Нельзя не вспомнить здесь и о фигуре В.Н. Муравьева. Он оставил яркий след в публицистике начала века, примыкая к группе авторов «Вех» и участвуя в другом знаменитом сборнике — «Из глубины», успел издать замечательную философскую работу «Овладение временем как основная задача организации труда» (1924). Однако значительная часть его творчества, остающаяся доныне не опубликованной, явственно свидетельствует: одновременно с Лосевым и рядом с ним трудился мыслитель, интересы которого особенно тяготели к философским основаниям математики. Имя и число, ипостасийный характер учения Георга Кантора, последовательное развертывание числового принципа в диалектическом синтезе единства-множественности — вот только некоторые из тем, затронутых Муравьевым вместе (повторим — одновременно и рядом) с Лосевым. Что же касается нюансов и различий в подходах к этим и подобным темам «философии числа», то их, конечно, надлежит детально обсуждать лишь после должной публикации работ Муравьева 19. Поэтому мы укажем разве лишь на одну примечательную перекличку. Она связана с главой «О форме бесконечности» из «Диалектических основ математики». Стилистика главы определенно тяготеет к самодостаточной округлости эссе, здесь очевидна заостренность провозглашаемых императивов (совершенно неожиданная среди подчеркнуто нейтрального содержания окружающих глав) и явственен публицистический напор. Иными словами, данный текст носит «вставной» характер и невольно заставляет вспомнить о знаменитых «взрывчатых гнездах» (удачное определение С.С. Хоружего) в повествовательной структуре «Диалектики мифа». Откуда же пришло это «взрывчатое» рассуждение? «Мы изменим природу и космос» (533) — менее всего нужно читать эту декларацию как марксистский лозунг о переделывании действительности, но прежде всего нужно услышать в ней голоса с имяславских собраний 20-х годов. Нужно прислушаться к свидетельству одного из участников таковых, который утверждал о нераздельности субъекта и объекта, мысли и действия, а потому и «основной задачей имяславия» ставил «создание гармонической системы органов осуществления имен человеческих и объединение их в Имени Божьем», который взывал:

«Имя славие, чтобы сохранить то, чего оно достигло, должно стать Имя действием» 20.

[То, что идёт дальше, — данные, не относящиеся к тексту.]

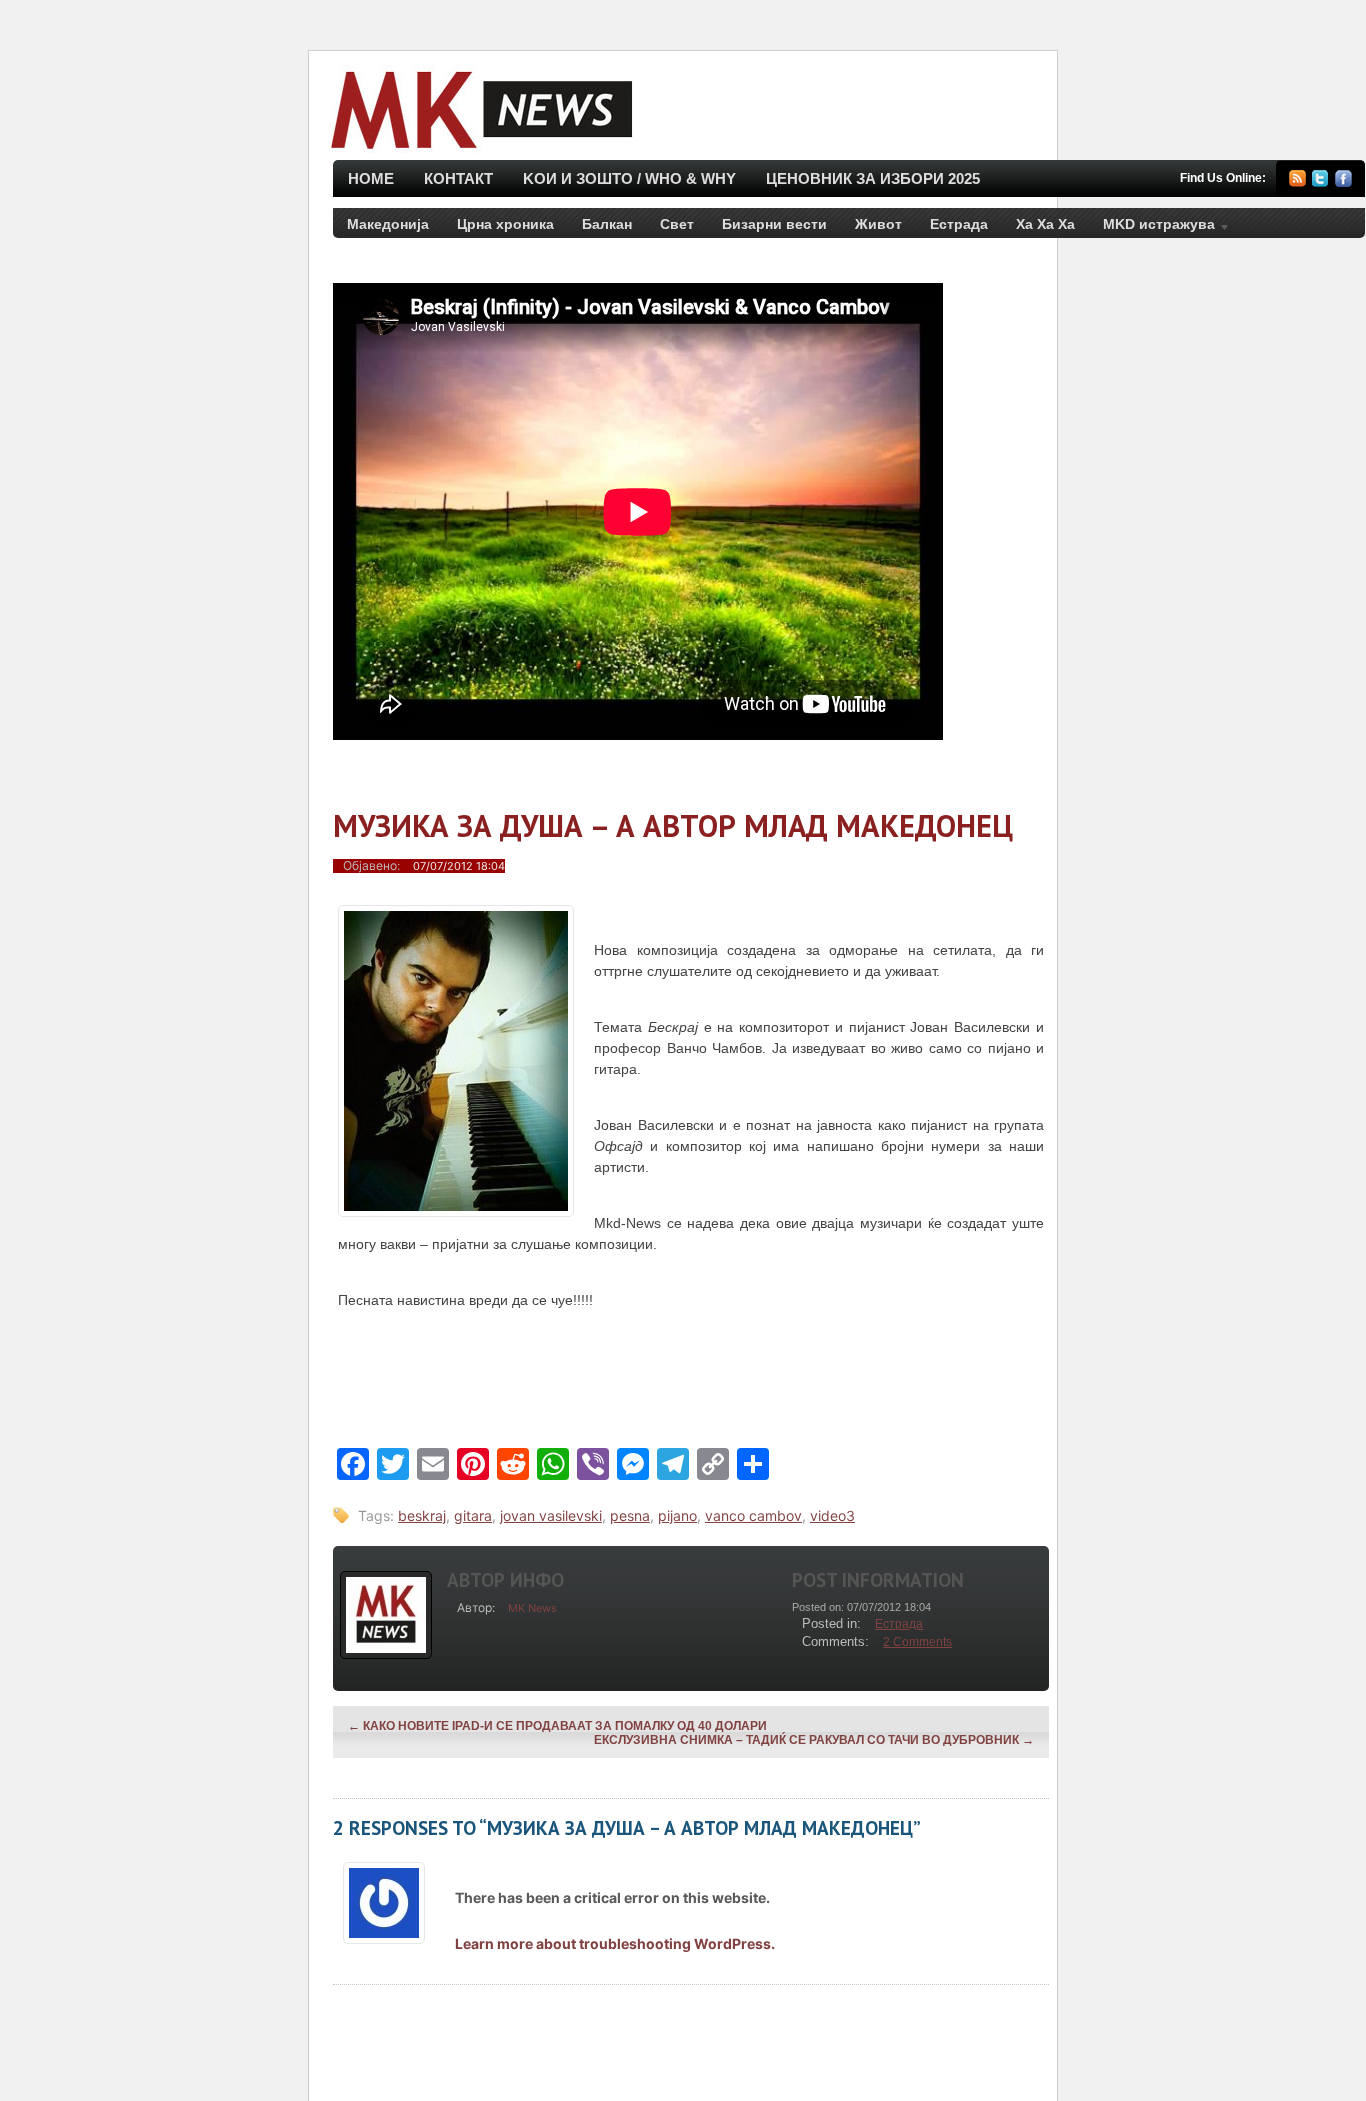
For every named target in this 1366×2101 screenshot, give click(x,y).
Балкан (607, 224)
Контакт (458, 178)
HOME (371, 178)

4. Аксиоматика и метаматематика

Остается рассмотреть логико-математические работы Лосева, взяв их как целое и как некую, скажем, световую точку на оттеняющем ее фоне мировых исследований в области оснований математики. Такое рассмотрение правомерно по меньшей мере по двум причинам. Во-первых, к началу 40-х годов, когда лосевская «философия числа» приняла известную нам форму, многое существенное в данной области уже произошло и о многом главном сам Лосев имел вполне ясное представление (иными словами, точку на фоне помещать допустимо). Уже не только был исчерпан арсенал наивно-эмпирических определений понятия числа (от Евклида до Локка), была не только создана канторовская теория множеств и достаточно выявлены ее парадоксы, но и выдвинуты едва ли не все идеи для их преодоления 21. Почти завершился длинный и трудный путь от Principia mathematica А. Уайтхеда и Б. Рассела (1913) к «Основаниям математики» Д. Гильберта и П. Бернайса (1939), уже начиналась (в том же 1939 году) многолетняя многотомная сага Никола Бурбаки, и уже был получен основной результат К. Гёделя (1931), указующий подобным титаническим усилиям нежданно убедительный предел 22. Во-вторых, эта проделанная целой армией мыслителей работа лишний раз убеждала самого Лосева в том, что подлинно философское осмысление математического материала еще слишком далеко от завершения и что «философию числа» можно и должно строить — ему, здесь и теперь (а нам, следовательно, точку и фон необходимо различать).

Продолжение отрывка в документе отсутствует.